[Data Boundary: Start]

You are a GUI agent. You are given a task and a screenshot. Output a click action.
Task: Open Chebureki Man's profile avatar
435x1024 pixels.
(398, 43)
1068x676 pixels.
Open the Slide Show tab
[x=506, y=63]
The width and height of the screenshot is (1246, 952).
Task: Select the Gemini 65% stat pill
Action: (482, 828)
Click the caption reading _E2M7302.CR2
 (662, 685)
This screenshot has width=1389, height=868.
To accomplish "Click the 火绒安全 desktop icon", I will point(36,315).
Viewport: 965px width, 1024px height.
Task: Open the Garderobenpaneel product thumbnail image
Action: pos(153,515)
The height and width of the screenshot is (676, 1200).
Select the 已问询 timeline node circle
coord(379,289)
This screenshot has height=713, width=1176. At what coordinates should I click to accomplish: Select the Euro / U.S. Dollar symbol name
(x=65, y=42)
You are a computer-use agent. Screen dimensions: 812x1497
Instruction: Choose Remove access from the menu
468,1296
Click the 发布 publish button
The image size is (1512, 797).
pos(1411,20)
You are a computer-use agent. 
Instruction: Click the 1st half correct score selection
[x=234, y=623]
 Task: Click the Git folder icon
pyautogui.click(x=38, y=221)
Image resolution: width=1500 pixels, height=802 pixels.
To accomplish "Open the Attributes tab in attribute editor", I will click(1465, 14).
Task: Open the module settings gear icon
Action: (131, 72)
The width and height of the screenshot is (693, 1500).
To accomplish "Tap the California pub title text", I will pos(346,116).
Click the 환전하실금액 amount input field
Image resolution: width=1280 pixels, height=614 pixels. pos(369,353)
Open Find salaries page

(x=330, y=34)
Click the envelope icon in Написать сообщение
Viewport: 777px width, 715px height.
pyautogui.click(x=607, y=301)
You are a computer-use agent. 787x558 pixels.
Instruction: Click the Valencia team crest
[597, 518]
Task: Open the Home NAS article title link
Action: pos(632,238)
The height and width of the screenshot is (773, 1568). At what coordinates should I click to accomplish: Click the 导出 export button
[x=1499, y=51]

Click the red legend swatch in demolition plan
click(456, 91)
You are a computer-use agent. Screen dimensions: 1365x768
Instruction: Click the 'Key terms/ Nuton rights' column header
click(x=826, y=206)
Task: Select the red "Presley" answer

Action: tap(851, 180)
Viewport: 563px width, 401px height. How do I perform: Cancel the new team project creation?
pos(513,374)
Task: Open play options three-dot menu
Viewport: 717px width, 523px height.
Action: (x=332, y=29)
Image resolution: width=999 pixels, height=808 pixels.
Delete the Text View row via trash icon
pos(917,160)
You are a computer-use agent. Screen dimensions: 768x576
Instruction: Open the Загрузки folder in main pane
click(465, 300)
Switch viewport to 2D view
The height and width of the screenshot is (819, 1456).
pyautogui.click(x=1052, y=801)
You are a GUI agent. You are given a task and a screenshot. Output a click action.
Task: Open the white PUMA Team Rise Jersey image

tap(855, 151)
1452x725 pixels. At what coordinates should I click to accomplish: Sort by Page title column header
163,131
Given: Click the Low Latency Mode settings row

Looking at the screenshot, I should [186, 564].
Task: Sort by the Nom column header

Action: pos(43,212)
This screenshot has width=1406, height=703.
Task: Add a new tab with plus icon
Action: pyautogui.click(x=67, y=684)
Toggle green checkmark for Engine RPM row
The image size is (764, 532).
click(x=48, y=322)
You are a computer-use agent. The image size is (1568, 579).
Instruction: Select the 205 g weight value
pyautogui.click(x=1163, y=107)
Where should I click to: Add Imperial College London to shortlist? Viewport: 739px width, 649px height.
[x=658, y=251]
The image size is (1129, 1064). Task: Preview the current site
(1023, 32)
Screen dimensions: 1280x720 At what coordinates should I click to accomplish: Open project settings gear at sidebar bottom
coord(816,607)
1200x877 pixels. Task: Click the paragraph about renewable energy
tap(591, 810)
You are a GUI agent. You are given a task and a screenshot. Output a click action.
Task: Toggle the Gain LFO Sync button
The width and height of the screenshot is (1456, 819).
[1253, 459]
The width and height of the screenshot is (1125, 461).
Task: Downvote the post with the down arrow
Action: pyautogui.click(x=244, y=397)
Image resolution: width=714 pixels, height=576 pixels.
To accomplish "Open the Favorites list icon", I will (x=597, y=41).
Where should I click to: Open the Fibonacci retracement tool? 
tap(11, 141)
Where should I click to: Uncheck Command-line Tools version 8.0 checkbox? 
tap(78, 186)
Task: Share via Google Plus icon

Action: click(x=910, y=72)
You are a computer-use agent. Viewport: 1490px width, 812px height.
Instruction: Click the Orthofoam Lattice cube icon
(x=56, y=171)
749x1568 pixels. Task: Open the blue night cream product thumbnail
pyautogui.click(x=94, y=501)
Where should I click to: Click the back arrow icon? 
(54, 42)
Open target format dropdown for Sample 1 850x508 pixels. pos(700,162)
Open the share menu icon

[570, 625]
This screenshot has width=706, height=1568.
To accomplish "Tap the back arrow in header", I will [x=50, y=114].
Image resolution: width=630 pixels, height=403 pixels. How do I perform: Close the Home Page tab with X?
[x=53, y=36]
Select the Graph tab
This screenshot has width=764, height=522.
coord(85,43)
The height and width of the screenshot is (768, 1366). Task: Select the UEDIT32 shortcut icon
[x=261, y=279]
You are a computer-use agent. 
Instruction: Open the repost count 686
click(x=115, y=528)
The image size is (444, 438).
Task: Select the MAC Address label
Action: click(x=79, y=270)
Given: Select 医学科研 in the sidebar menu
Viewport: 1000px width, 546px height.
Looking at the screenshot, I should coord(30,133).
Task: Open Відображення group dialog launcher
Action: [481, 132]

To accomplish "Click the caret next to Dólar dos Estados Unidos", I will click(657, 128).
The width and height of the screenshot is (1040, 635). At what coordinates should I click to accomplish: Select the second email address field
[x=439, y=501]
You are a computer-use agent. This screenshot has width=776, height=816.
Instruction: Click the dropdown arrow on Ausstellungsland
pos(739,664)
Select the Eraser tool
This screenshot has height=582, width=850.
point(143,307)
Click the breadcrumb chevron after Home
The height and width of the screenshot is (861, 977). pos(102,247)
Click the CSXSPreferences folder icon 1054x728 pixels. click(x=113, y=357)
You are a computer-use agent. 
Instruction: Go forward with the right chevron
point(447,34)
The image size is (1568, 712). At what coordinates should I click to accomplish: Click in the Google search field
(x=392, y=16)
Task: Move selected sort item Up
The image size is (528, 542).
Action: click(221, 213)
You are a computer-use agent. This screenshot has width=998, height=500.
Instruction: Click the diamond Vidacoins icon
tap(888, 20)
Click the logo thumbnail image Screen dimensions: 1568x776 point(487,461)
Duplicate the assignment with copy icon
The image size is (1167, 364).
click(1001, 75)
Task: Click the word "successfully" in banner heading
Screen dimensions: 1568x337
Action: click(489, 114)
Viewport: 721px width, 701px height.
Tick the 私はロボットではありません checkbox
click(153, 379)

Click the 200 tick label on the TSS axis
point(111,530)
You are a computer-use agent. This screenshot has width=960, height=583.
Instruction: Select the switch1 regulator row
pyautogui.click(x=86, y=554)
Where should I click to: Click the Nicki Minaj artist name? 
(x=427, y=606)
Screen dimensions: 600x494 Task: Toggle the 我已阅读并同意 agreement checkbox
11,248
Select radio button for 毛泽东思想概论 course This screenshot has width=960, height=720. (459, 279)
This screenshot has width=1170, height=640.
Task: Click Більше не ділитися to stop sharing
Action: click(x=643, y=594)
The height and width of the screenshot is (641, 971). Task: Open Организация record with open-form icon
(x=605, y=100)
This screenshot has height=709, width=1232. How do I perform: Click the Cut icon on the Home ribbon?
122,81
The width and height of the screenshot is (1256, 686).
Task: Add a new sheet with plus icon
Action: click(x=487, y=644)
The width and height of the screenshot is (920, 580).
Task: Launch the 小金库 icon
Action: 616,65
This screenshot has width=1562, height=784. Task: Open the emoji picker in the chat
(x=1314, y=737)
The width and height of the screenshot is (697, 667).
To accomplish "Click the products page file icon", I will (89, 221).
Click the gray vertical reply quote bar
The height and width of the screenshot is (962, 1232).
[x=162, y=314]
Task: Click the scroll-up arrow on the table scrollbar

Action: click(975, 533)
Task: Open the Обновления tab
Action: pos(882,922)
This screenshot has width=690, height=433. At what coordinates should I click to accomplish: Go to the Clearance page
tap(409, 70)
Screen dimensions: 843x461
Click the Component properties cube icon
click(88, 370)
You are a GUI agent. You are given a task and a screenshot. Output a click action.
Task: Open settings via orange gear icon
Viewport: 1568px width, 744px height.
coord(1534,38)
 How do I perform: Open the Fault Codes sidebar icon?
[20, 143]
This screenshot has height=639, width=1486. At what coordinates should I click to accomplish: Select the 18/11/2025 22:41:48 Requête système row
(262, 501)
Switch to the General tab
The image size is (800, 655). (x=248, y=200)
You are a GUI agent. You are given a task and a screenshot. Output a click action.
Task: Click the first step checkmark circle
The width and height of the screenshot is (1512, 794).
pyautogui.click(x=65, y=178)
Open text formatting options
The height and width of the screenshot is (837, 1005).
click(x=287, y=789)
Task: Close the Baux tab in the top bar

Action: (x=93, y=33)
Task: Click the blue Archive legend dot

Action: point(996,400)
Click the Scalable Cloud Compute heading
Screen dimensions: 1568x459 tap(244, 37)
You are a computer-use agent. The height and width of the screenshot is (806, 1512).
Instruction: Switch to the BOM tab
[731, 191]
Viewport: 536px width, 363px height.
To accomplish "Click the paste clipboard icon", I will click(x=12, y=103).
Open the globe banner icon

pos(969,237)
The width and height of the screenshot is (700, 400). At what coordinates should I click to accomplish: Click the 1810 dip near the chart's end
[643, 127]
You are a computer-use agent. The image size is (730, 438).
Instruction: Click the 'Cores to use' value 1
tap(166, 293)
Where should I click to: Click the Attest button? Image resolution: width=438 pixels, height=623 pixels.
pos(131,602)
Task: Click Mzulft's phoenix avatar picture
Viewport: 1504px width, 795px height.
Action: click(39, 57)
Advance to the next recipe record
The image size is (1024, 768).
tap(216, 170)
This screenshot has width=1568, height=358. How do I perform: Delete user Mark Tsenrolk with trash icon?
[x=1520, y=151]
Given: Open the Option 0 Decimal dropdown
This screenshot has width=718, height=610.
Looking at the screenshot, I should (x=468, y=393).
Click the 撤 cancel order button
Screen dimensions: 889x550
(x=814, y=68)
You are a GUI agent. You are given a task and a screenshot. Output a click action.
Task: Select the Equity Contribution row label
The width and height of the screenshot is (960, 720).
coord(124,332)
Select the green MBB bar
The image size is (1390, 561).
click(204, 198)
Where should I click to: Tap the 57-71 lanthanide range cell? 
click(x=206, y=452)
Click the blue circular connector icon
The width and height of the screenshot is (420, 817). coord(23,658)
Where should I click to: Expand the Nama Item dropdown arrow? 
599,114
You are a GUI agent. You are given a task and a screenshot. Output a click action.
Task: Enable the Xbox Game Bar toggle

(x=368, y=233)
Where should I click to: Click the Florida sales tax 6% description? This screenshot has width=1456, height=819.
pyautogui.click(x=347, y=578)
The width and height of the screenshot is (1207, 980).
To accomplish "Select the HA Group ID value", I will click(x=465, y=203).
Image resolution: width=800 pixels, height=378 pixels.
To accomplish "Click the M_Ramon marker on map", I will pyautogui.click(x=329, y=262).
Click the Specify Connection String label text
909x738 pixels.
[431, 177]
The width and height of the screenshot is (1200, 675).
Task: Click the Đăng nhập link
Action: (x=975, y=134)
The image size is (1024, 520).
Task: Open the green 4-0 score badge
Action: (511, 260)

[Data Boundary: End]

**Task**
Return a copy of each line in the entries that contains "next".

**Completed task**
To accomplish "Click the caret next to Dólar dos Estados Unidos", I will click(657, 128).
Advance to the next recipe record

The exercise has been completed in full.